Directions: Set down again each entry exactly as it reads, pictures excluded.

Data to use:
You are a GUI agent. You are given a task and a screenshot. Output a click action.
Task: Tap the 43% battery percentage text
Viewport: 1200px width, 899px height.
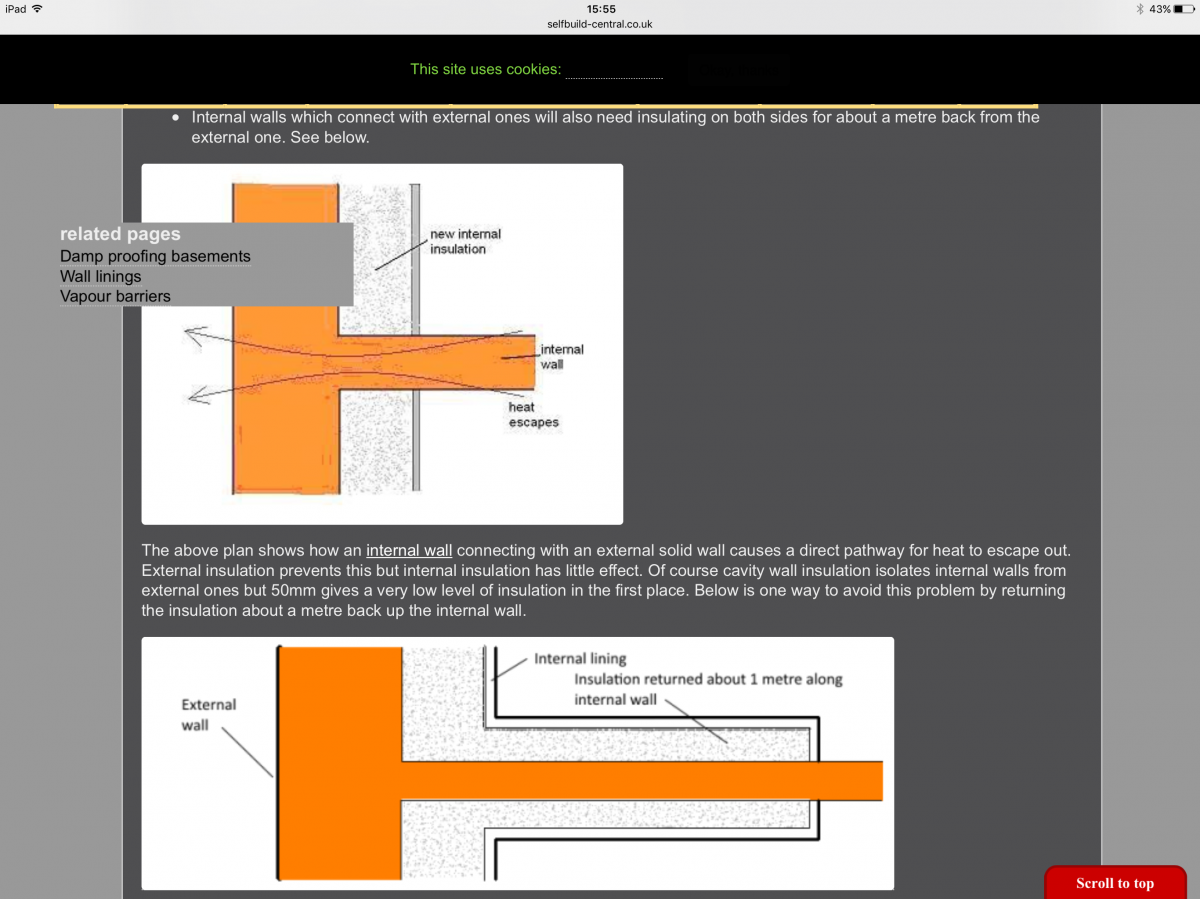1159,8
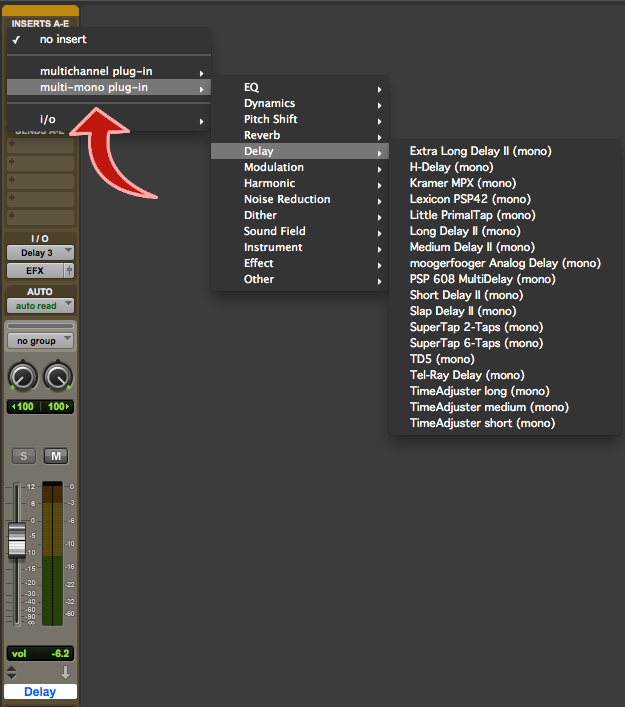The image size is (625, 707).
Task: Click the arrow icon beside the EFX output
Action: point(69,270)
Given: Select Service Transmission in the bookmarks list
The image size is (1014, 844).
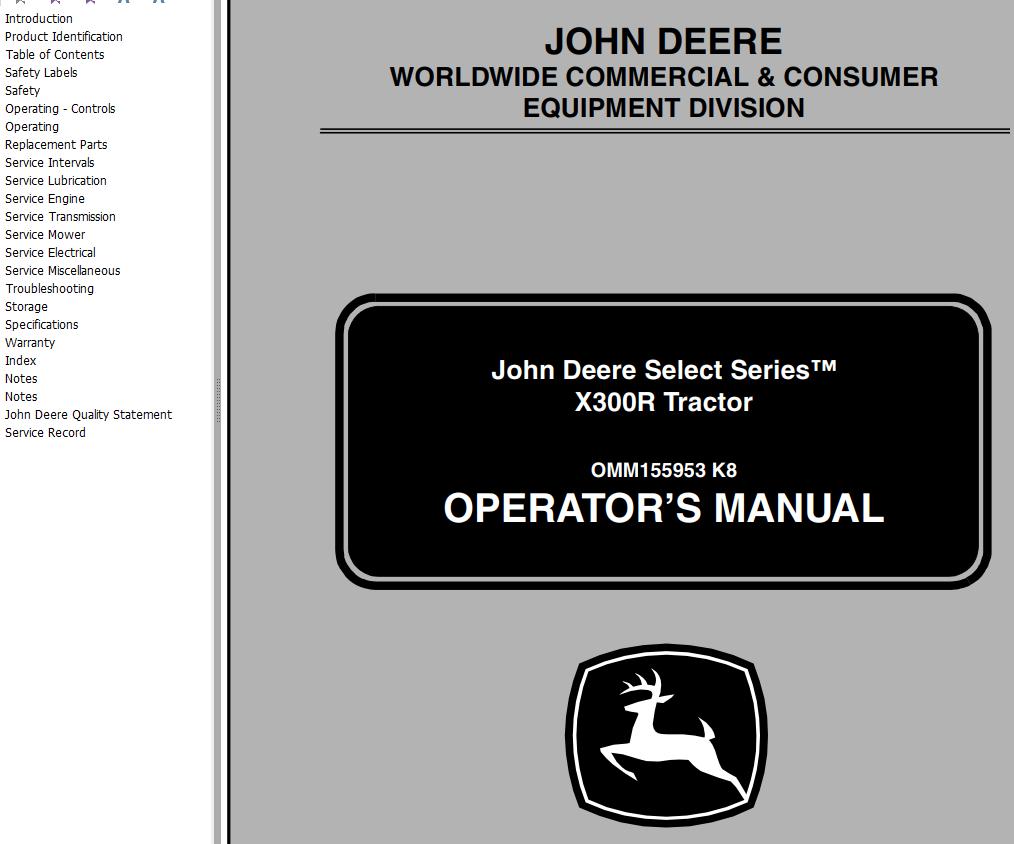Looking at the screenshot, I should (60, 216).
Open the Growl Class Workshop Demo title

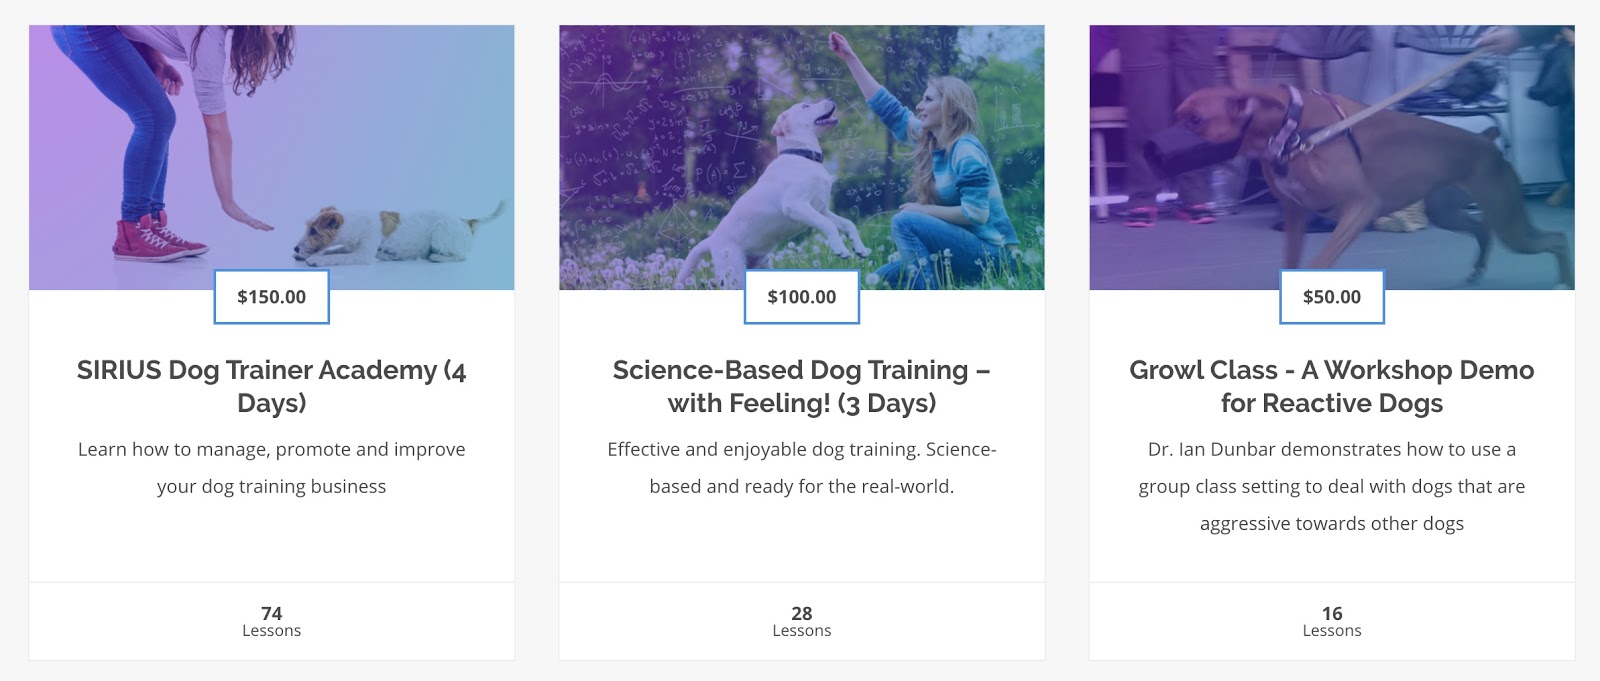tap(1331, 386)
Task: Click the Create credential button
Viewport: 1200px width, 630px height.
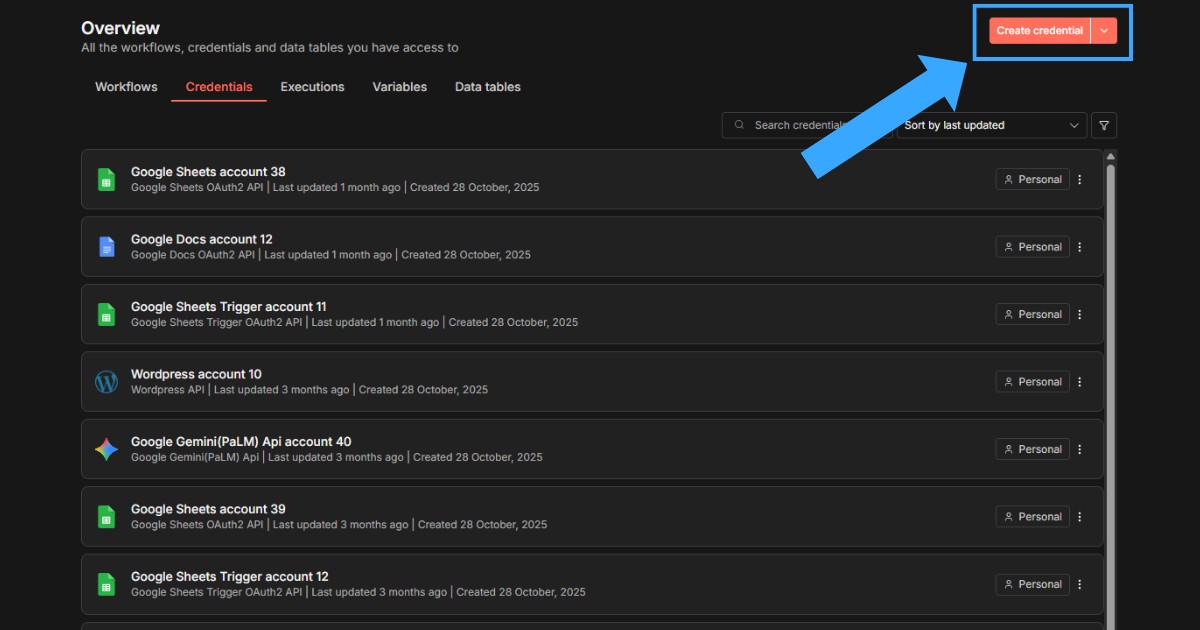Action: click(1039, 31)
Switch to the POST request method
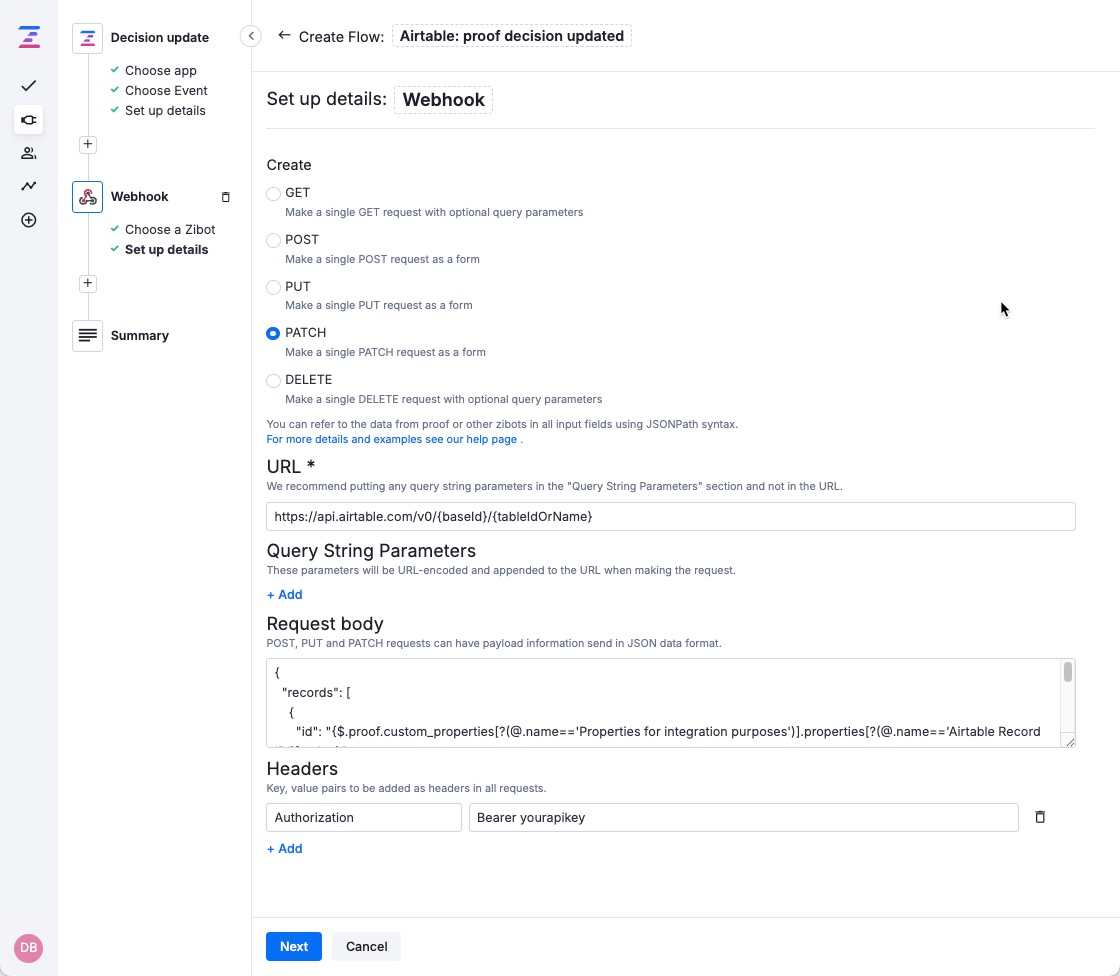 (x=273, y=240)
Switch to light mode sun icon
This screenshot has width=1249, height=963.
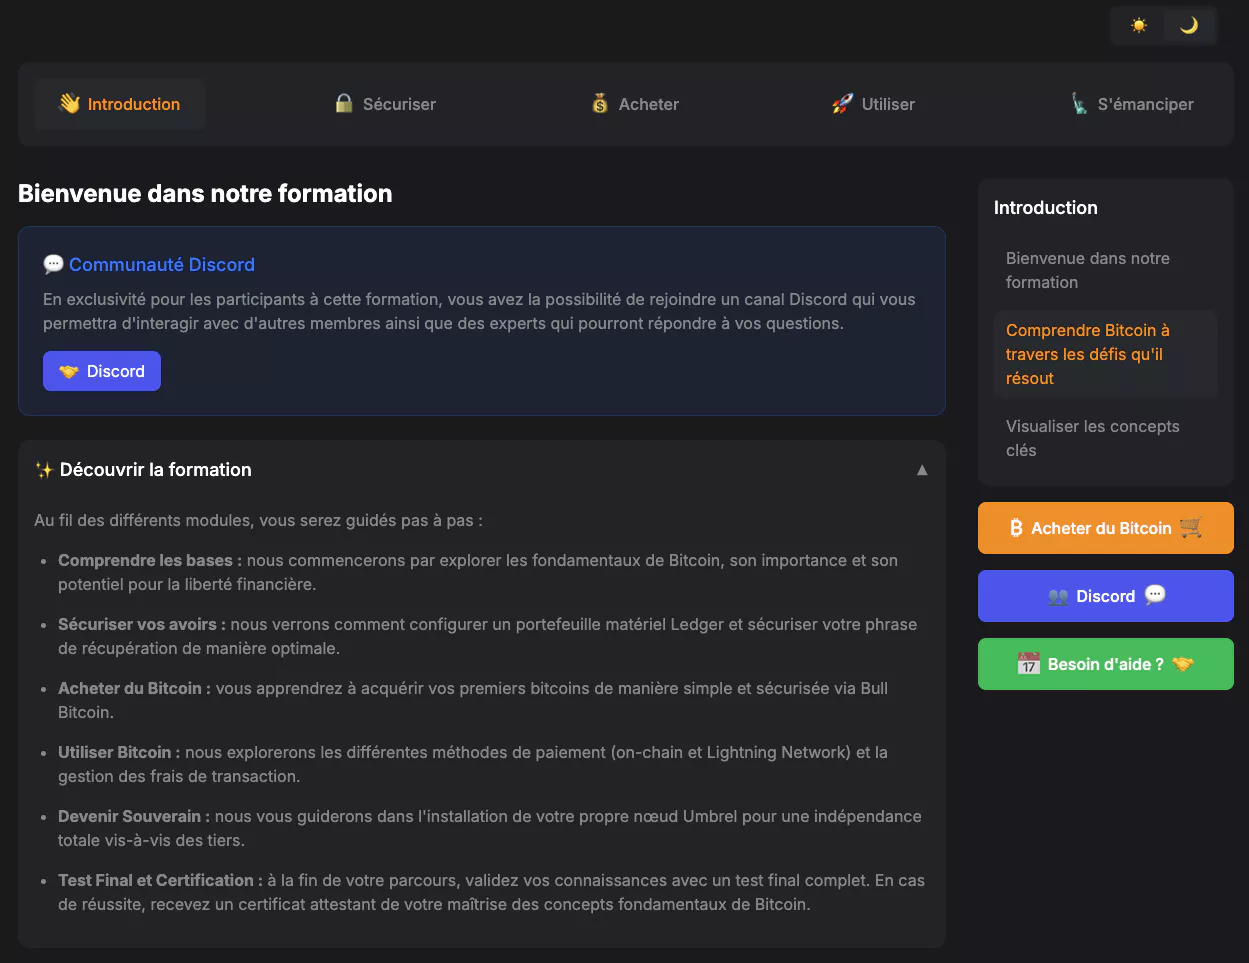coord(1138,26)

Result of this exercise:
You are a GUI agent. You are given a task and a screenshot. Output a click action.
Task: Tap the 43% battery percentage text
Viewport: 1200px width, 899px height.
1159,8
The image size is (625, 707).
Task: Click the arrow icon beside the EFX output
Action: point(69,270)
Given: Select Service Transmission in the bookmarks list
The image size is (1014, 844).
Looking at the screenshot, I should (60, 216).
Open the Growl Class Workshop Demo title

tap(1331, 386)
Task: Click the Create credential button
Viewport: 1200px width, 630px height.
Action: click(1039, 31)
Switch to the POST request method
 (x=273, y=240)
Switch to light mode sun icon
This screenshot has width=1249, height=963.
coord(1138,26)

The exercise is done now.